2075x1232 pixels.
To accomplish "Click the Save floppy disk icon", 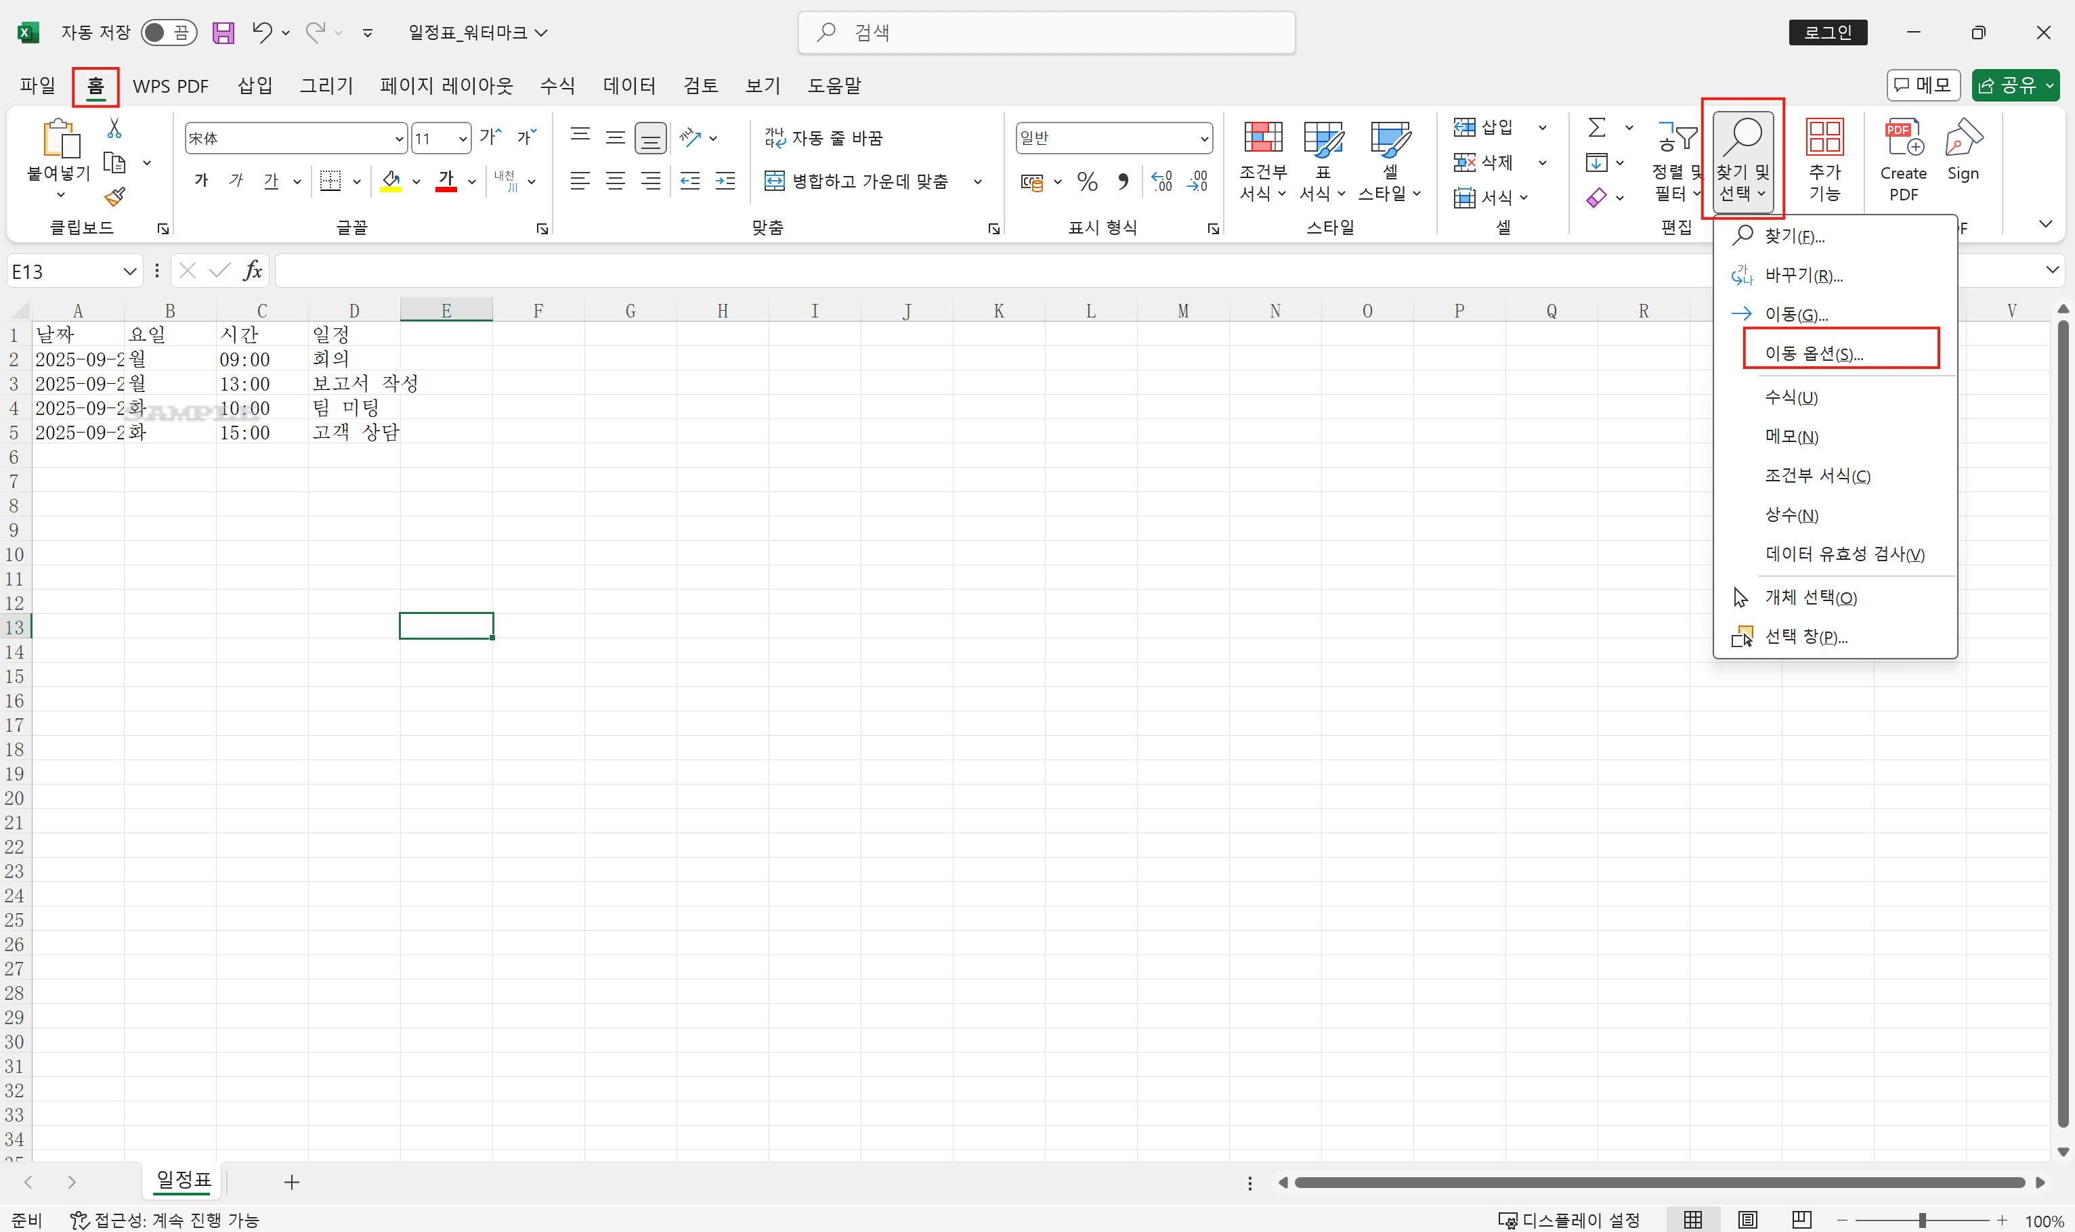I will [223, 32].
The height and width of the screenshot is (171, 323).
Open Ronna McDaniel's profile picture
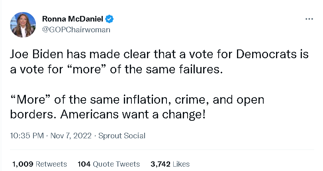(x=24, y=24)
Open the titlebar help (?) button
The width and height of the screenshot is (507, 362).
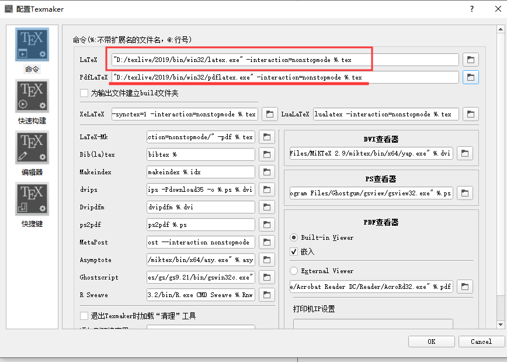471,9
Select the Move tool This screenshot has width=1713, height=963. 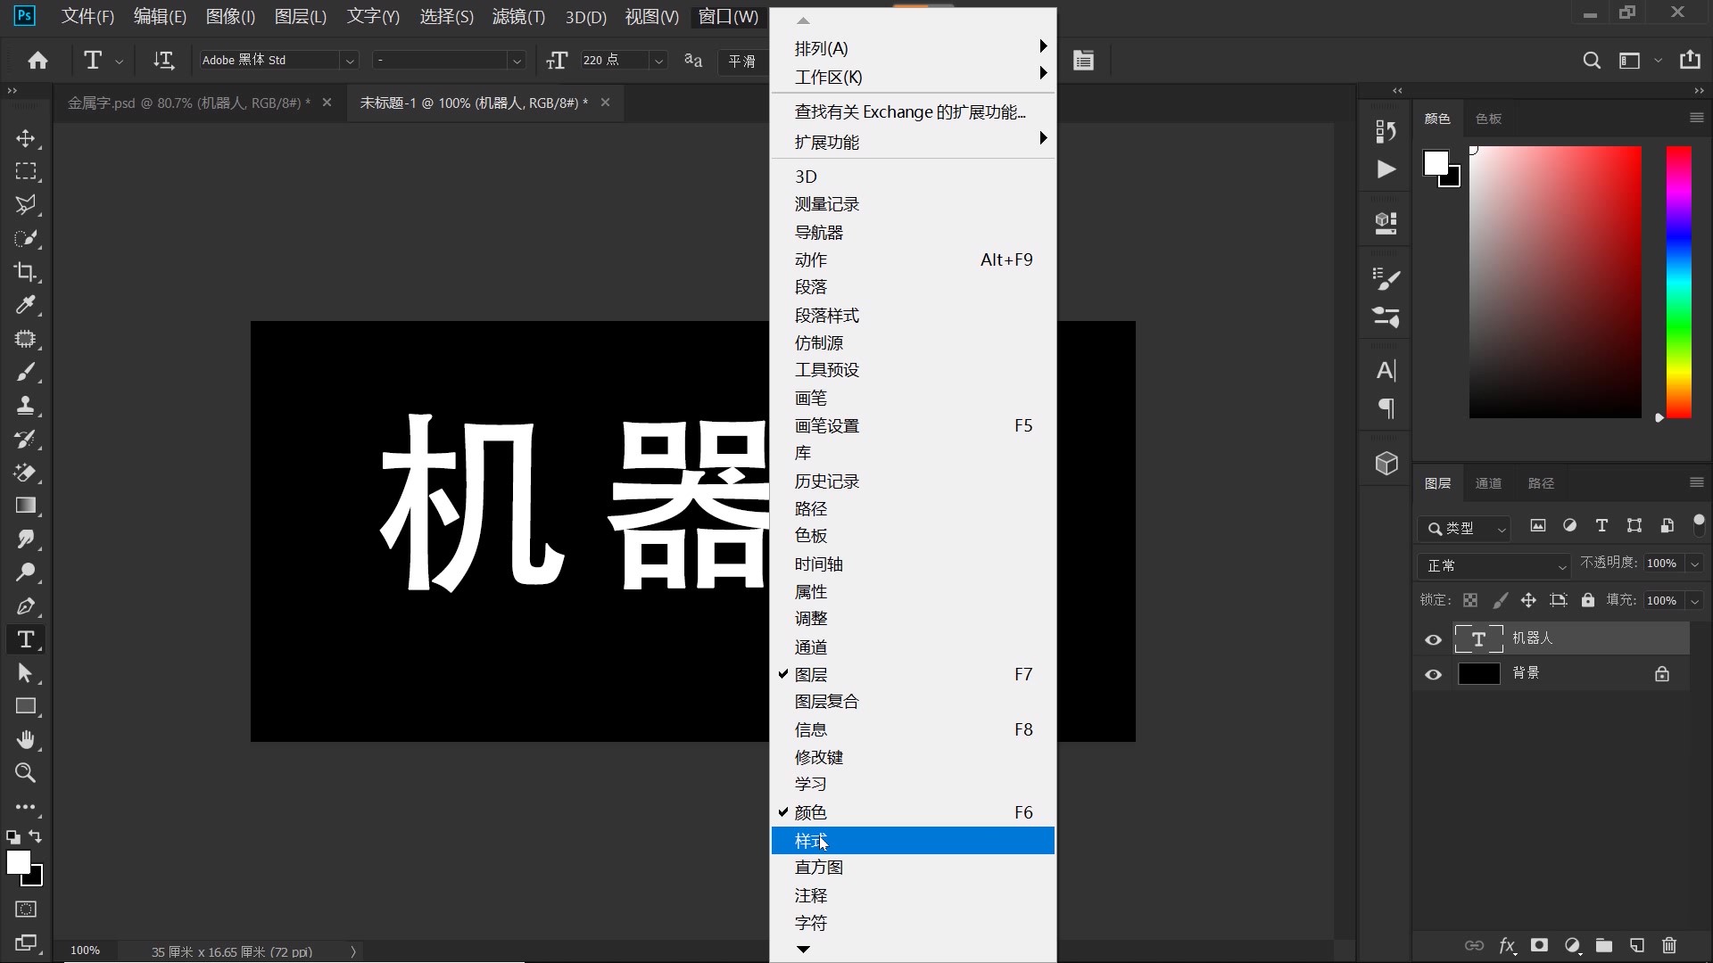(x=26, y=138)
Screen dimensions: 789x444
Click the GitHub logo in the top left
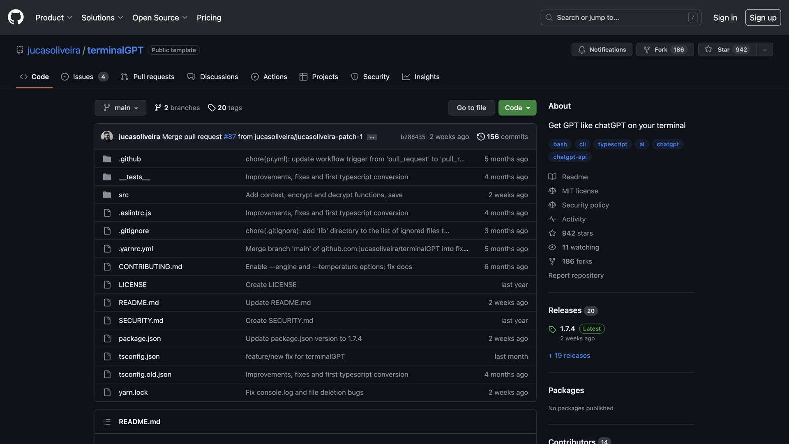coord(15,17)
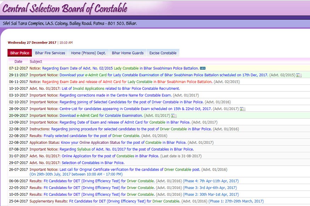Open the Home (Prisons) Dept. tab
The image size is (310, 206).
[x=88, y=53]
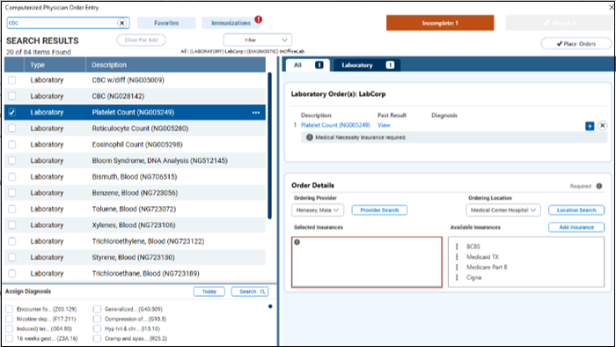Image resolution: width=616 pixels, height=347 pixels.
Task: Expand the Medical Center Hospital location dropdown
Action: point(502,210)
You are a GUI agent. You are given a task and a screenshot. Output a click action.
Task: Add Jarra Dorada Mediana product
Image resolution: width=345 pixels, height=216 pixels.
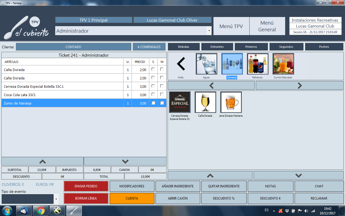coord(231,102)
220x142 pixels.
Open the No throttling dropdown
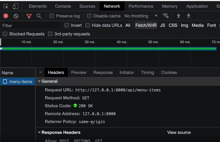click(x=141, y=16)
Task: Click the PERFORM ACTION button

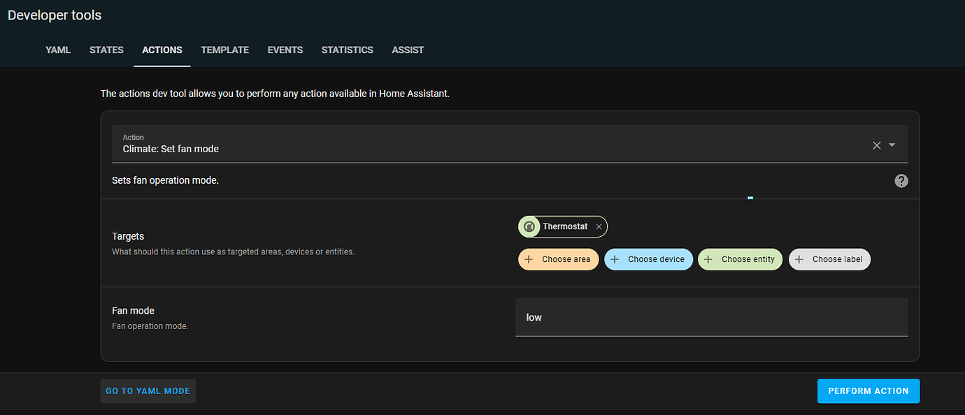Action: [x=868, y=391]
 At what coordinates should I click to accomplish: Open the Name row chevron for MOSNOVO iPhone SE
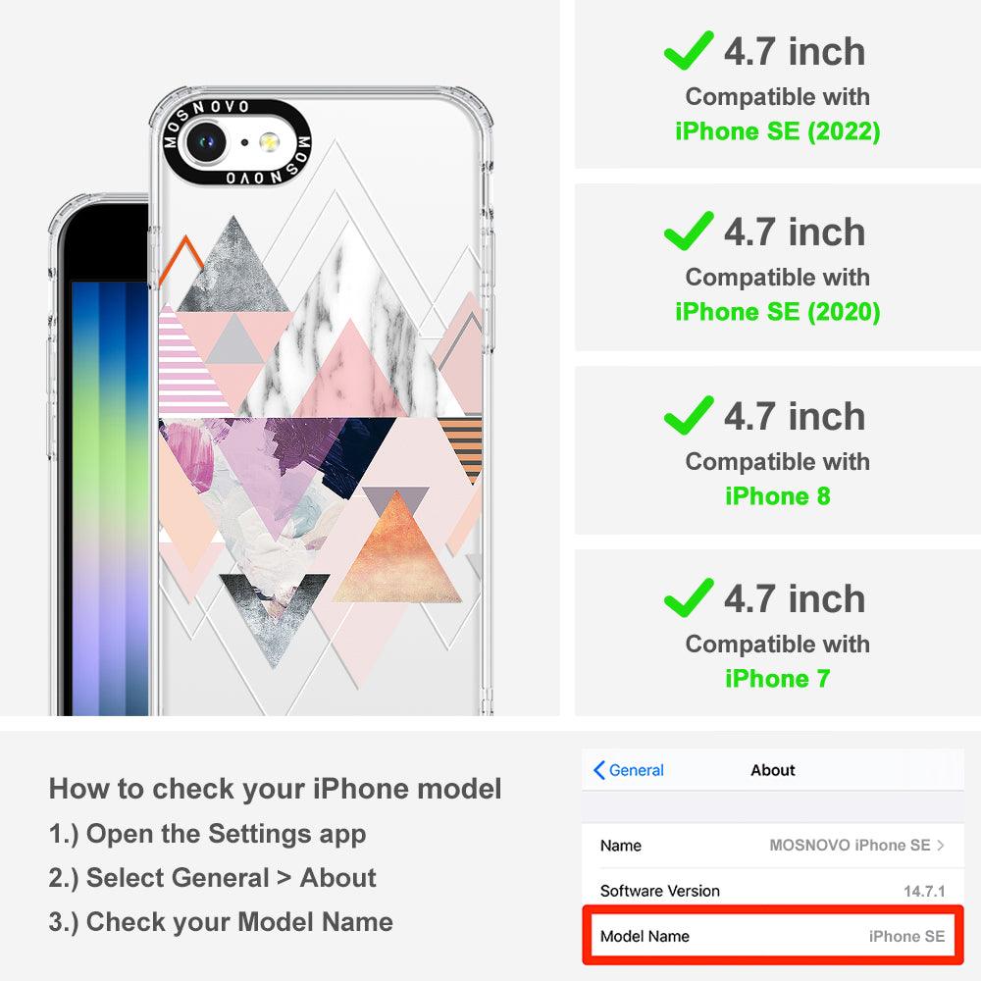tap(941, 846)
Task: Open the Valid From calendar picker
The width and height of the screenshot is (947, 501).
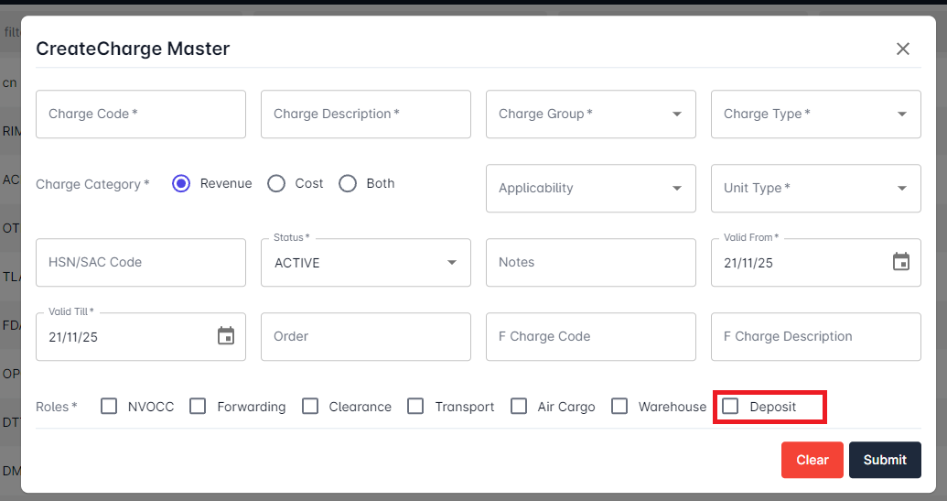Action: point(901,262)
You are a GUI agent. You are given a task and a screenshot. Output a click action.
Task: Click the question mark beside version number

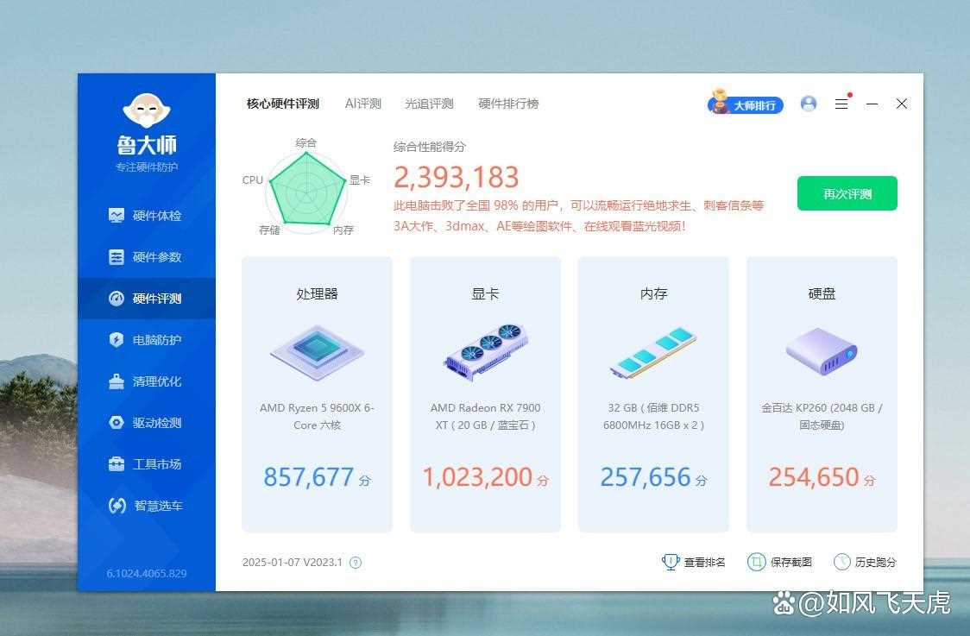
======
Reproduce the part of the entries that opens with the line containing "Task: Open the Valid From calendar picker" and runs through the end of the entries, leaving the pictures out of your answer.

Task: Open the Valid From calendar picker
The width and height of the screenshot is (947, 501).
Action: point(901,262)
You are a GUI agent. You are given a task and a screenshot. Output a click action.
Task: Click the question mark beside version number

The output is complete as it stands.